**Supplied records**:
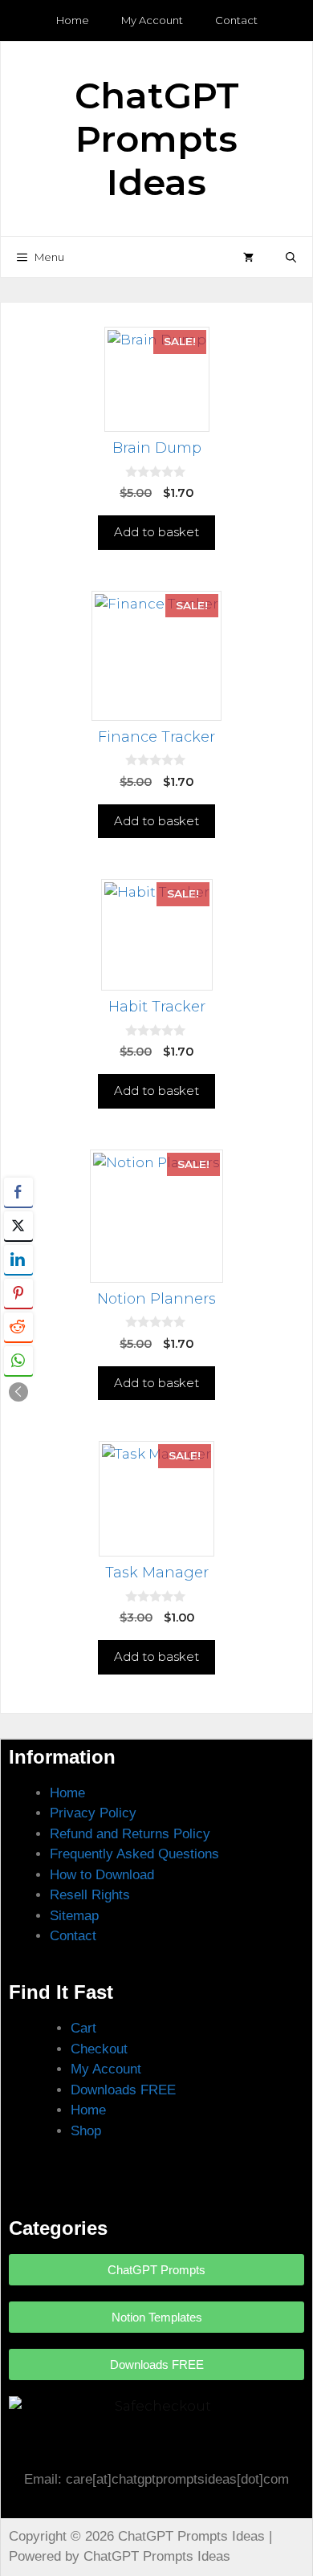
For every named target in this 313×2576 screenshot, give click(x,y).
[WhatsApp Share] (18, 1360)
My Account (152, 20)
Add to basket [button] (156, 531)
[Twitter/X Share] (18, 1225)
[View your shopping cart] (248, 257)
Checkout (99, 2049)
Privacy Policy (93, 1813)
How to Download (102, 1874)
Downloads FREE (123, 2090)
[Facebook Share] (18, 1192)
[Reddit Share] (18, 1326)
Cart (83, 2028)
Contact (236, 20)
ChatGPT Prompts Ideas (157, 138)
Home (72, 20)
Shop (86, 2131)
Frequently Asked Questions (134, 1854)
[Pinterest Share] (18, 1293)
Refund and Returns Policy (130, 1833)
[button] (291, 257)
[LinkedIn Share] (18, 1259)
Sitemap (74, 1915)
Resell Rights (90, 1894)
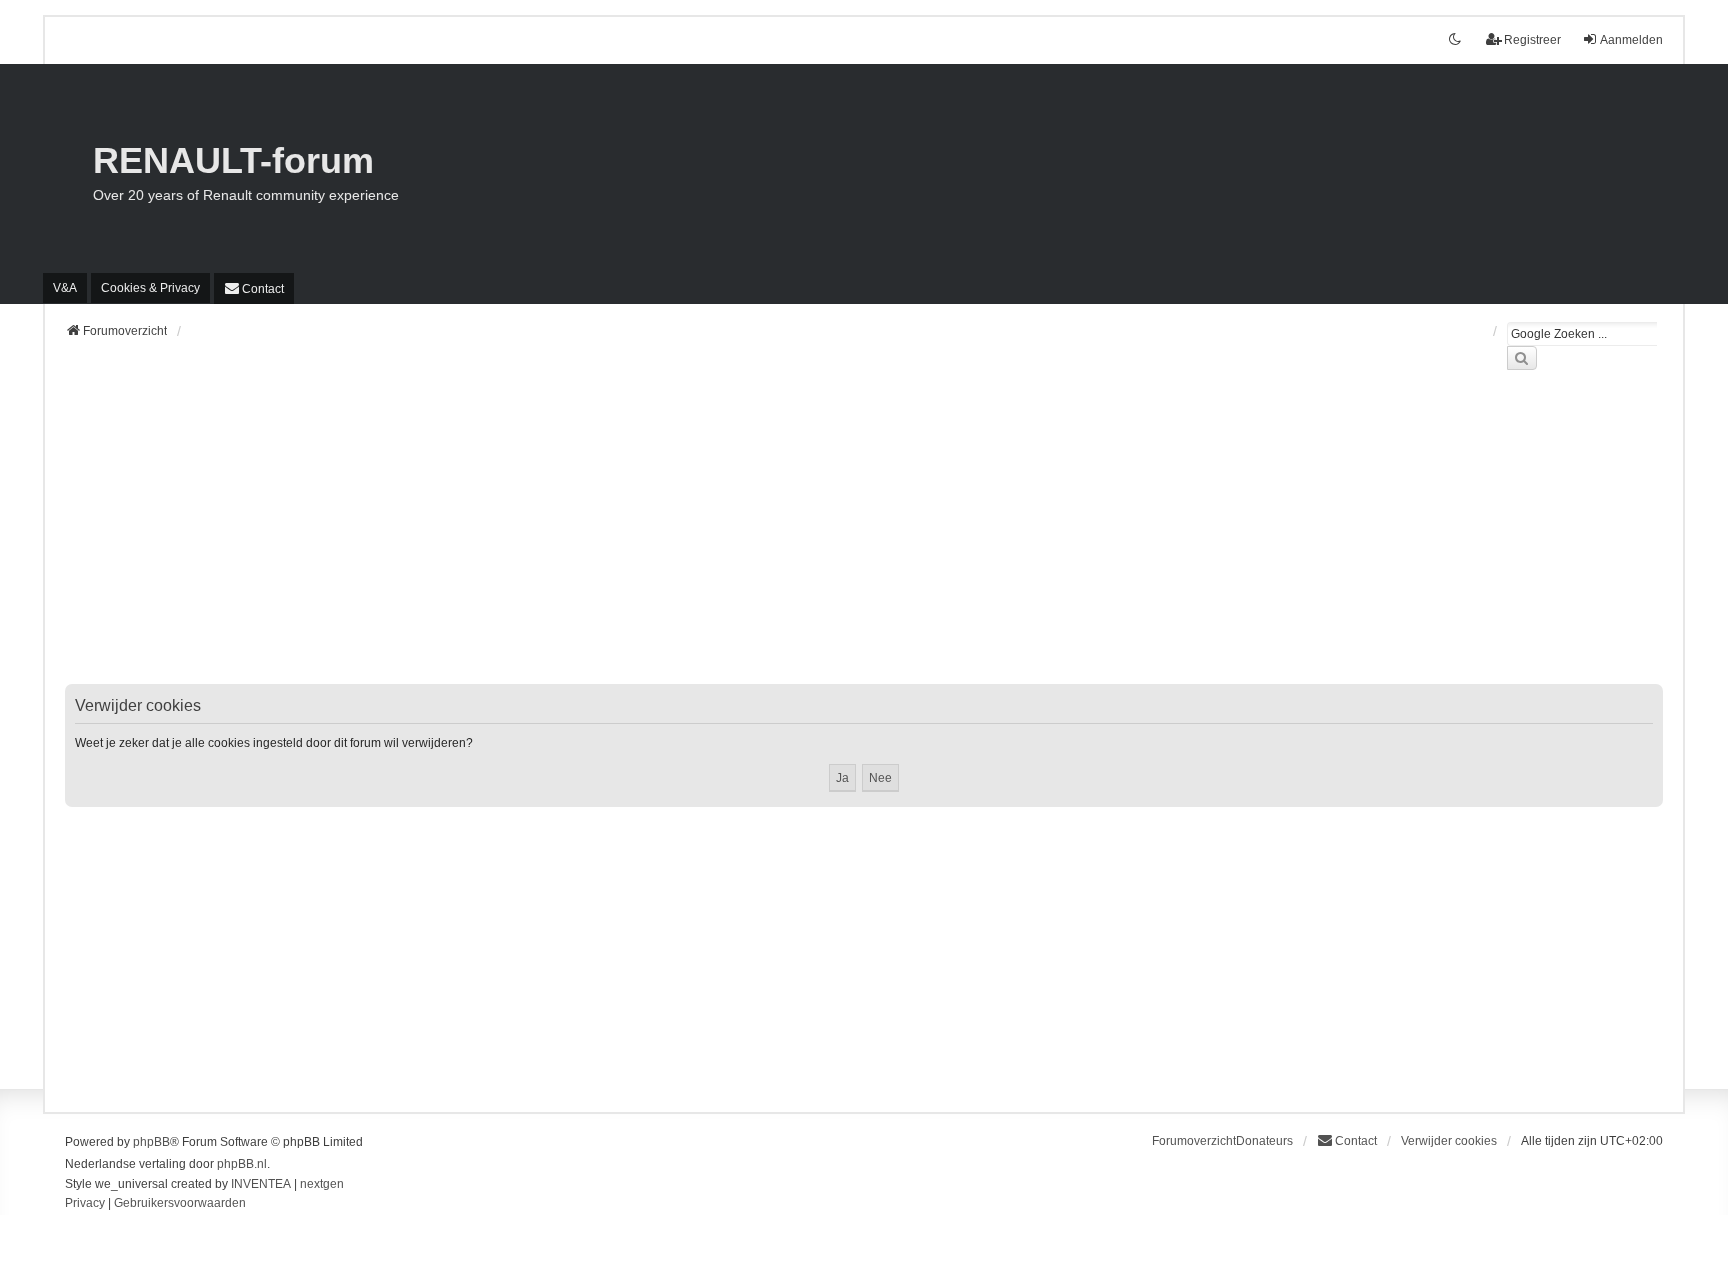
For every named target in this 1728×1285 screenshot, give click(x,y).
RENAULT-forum (233, 160)
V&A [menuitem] (65, 288)
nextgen (322, 1184)
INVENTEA (261, 1184)
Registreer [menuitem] (1532, 40)
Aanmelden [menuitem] (1631, 40)
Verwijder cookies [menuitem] (1449, 1141)
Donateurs (1264, 1141)
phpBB (151, 1142)
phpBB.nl (242, 1164)
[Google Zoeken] (1522, 358)
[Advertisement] (665, 539)
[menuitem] (150, 288)
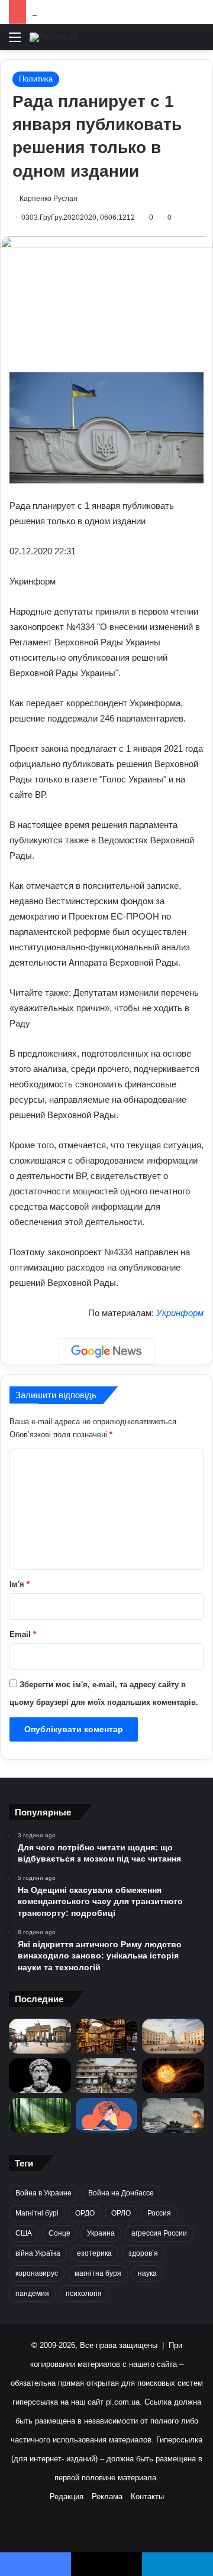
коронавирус (36, 2273)
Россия (159, 2213)
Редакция (66, 2496)
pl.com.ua (123, 2402)
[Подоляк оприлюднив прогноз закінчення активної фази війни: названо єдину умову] (107, 2075)
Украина (101, 2233)
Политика (36, 78)
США (23, 2233)
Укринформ (180, 1313)
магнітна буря (98, 2273)
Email (22, 1634)
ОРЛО (121, 2213)
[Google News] (106, 1352)
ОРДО (85, 2213)
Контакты (147, 2496)
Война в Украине (43, 2193)
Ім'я (19, 1584)
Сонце (59, 2233)
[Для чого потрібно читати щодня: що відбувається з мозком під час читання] (107, 2036)
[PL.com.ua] (53, 37)
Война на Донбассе (121, 2193)
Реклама (107, 2496)
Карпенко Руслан (49, 198)
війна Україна (37, 2253)
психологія (84, 2293)
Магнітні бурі (37, 2213)
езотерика (94, 2253)
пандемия (32, 2293)
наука (147, 2273)
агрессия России (159, 2233)
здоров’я (143, 2253)
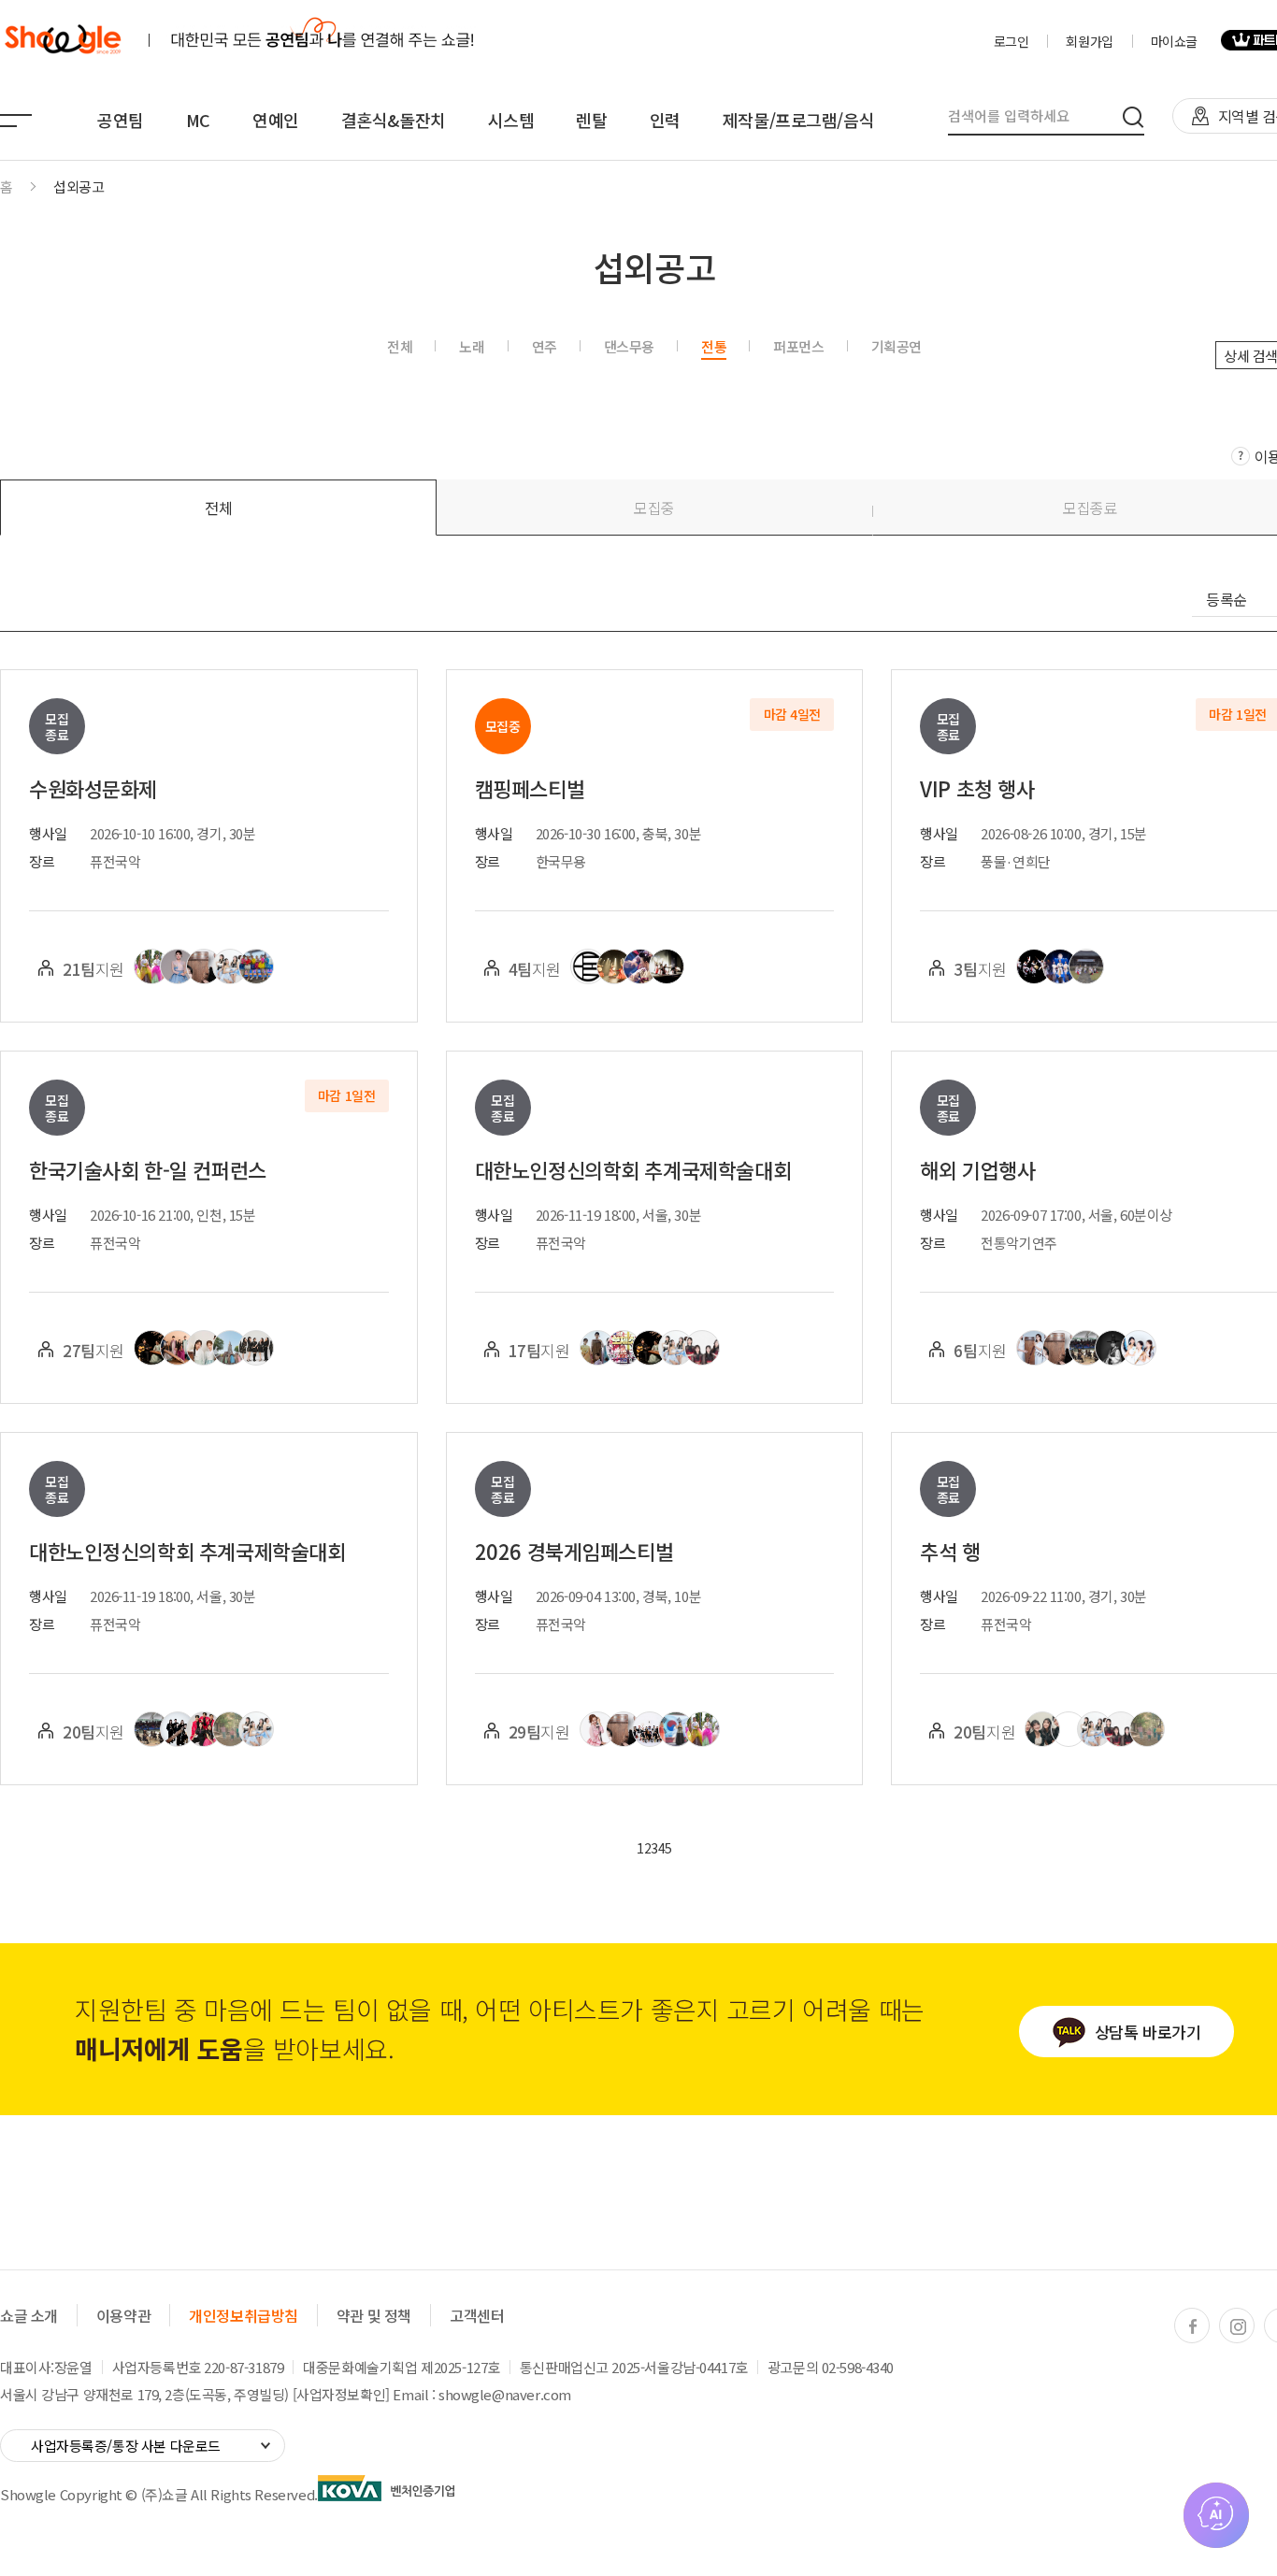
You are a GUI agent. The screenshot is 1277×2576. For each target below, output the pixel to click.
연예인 (275, 119)
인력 (665, 119)
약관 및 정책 (374, 2315)
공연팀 (120, 119)
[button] (218, 507)
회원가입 (1089, 41)
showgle (62, 40)
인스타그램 (1237, 2326)
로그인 (1011, 41)
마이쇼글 (1174, 41)
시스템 (511, 119)
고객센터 (477, 2315)
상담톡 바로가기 (1148, 2031)
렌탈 (591, 119)
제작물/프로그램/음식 (798, 119)
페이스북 (1193, 2326)
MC (198, 119)
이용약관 (123, 2315)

**Your objective**:
Emit the lines of the material exactly, from its first line to the line containing "Contact (236, 20)", inclusive; leave every picture out.

**Exercise answer**:
For every named target in this 313×2576 screenshot, give click(x,y).
[WhatsApp Share] (18, 1360)
My Account (152, 20)
Add to basket [button] (156, 531)
[Twitter/X Share] (18, 1225)
[View your shopping cart] (248, 257)
Checkout (99, 2049)
Privacy Policy (93, 1813)
How to Download (102, 1874)
Downloads FREE (123, 2090)
[Facebook Share] (18, 1192)
[Reddit Share] (18, 1326)
Cart (83, 2028)
Contact (236, 20)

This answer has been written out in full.